C’est le signe d’une crise politique profonde qui traverse bon nombre de pays occidentaux et qui fait se confronter deux anthropologies du pouvoir, ce que j’ai appelé la « matière noire de la démocratie » par référence à celle qui structure de manière invisible l’univers et lui donne sa forme. La première, au coeur de la démocratie libérale, est celle du temps long, des mécanismes institutionnels complexes comme l’Union européenne, des procédures parlementaires, de la division du travail politique qui génère des oligarchies. La seconde, celle qu’expriment clairement les gilets jaunes, est celle de l’action directe, immédiate, du « référendum d’initiative citoyenne en toutes matières », du mandat impératif. C’est la recherche d’une réponse à une question simple mais redoutable : comment faire pour que les citoyens aient encore le contrôle des décisions qui les concernent ? Comment faire pour que la démocratie représentative ne soit pas un simple alibi pour faire ce que l’on veut « en haut » ? 

 

Cette crise politique était jusqu'ici principalement visible dans la baisse de confiance dans les institutions et les responsables politiques, particulièrement marquée chez les classes populaires. Comment ces responsables sont-ils alors jugés ?

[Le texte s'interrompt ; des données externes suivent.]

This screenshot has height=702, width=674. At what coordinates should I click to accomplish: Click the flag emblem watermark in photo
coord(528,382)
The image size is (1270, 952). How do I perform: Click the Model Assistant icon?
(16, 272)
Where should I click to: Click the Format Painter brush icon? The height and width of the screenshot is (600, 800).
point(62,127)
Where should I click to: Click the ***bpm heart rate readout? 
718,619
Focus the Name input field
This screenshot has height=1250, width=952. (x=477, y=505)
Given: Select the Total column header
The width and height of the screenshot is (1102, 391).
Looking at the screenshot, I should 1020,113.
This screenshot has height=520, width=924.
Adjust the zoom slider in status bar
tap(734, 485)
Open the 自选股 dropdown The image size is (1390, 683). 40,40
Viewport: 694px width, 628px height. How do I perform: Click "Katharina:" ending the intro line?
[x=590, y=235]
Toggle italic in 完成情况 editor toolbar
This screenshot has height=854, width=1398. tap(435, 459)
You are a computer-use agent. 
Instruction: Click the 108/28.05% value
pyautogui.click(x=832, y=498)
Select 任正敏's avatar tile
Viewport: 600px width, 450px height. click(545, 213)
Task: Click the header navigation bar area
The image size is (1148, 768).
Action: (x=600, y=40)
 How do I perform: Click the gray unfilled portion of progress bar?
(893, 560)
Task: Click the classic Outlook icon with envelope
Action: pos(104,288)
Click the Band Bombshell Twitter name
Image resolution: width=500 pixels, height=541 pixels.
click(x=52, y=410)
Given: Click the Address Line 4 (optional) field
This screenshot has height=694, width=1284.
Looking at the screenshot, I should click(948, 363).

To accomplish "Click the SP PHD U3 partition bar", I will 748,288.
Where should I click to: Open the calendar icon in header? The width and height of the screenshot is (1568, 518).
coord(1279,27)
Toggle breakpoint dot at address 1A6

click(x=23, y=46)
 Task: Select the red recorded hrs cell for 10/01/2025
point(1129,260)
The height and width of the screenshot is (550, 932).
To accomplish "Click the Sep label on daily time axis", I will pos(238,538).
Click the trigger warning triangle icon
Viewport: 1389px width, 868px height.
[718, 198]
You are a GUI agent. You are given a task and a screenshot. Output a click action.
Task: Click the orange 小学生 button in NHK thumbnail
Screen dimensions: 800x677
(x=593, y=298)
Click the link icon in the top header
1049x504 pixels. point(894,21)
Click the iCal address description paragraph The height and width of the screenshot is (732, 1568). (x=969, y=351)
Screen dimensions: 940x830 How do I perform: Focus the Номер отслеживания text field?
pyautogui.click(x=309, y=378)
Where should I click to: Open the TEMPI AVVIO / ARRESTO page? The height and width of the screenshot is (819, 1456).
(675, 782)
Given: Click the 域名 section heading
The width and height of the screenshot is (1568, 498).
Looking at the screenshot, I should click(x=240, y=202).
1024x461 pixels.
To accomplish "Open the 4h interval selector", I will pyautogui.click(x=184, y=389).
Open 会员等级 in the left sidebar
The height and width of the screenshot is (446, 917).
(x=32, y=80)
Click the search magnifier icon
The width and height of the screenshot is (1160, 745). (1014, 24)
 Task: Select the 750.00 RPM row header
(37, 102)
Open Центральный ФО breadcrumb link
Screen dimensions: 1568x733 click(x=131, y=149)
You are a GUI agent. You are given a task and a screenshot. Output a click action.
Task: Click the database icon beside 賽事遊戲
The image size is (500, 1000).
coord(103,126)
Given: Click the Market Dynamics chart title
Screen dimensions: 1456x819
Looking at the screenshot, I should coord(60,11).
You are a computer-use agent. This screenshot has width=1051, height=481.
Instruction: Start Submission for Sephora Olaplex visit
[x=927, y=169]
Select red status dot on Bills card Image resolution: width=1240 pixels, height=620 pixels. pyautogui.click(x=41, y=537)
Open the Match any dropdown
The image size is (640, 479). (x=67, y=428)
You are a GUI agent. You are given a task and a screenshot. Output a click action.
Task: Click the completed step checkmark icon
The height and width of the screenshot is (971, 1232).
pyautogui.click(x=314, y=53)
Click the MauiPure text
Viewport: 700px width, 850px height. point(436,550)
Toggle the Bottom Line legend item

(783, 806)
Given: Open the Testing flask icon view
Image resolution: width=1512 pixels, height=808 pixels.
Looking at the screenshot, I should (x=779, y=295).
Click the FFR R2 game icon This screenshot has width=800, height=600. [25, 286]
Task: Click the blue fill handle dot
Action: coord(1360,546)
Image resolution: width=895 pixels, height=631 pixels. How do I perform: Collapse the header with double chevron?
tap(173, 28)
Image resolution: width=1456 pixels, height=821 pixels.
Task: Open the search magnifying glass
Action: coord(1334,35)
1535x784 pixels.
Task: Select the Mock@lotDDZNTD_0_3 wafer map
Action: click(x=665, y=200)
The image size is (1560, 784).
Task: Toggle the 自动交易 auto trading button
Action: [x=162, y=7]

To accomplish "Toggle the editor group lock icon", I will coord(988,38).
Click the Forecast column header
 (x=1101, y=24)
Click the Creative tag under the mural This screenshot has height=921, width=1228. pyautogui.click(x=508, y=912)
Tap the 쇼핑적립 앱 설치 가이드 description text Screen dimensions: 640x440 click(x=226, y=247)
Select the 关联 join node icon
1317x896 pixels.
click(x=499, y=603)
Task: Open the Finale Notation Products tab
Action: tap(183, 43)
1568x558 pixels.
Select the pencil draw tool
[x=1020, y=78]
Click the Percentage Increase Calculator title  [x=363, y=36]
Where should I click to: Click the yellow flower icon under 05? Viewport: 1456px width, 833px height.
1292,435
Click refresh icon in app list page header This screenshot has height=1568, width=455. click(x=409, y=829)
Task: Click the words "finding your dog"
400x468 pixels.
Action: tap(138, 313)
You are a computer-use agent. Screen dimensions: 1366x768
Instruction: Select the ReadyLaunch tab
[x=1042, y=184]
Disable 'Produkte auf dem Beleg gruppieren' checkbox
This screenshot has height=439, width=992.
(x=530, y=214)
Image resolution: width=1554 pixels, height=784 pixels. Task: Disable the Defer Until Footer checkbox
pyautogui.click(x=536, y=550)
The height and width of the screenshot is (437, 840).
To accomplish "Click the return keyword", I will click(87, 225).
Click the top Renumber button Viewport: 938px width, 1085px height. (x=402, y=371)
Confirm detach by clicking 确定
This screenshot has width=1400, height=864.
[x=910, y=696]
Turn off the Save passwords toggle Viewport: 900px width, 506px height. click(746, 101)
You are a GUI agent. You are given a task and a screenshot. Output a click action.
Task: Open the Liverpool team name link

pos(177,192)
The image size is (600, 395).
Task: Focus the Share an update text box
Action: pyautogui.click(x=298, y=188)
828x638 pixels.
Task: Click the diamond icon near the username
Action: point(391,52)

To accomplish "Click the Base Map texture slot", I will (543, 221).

Il ne suffit pas en effet de montrer la baisse régulière de la confiance dans les institutions politiques ou même dans les sciences et leurs retombées statistiques ou technologiques. On en a encore eu la démonstration avec l’affaire de l’usine Lubrizol à Rouen. La question centrale tient à ce que la confiance n’est pas interprétée de la même manière selon la position sociale. Si tout le monde parle d’honnêteté, autant sur le plan personnel que sur le plan programmatique (tenir ses promesses), les catégories sociales supérieures l’appuient sur la compétence professionnelle (connaître ses dossiers) ou sociale (être à la hauteur de sa fonction). Les catégories populaires l’appuient en revanche sur la proximité (être proche des gens, comprendre leur quotidien). C’est ce qui permet d’expliquer autant la popularité post mortem de Jacques Chirac, qui rendait service à de simples citoyens et fréquentait les fermes, que celle des maires des petites communes. 

 

Si c’est un autre rapport au politique que révèle ce mouvement, comment comprendre les revendications qui ont pu s’exprimer sur ce plan, et comment y répondre ?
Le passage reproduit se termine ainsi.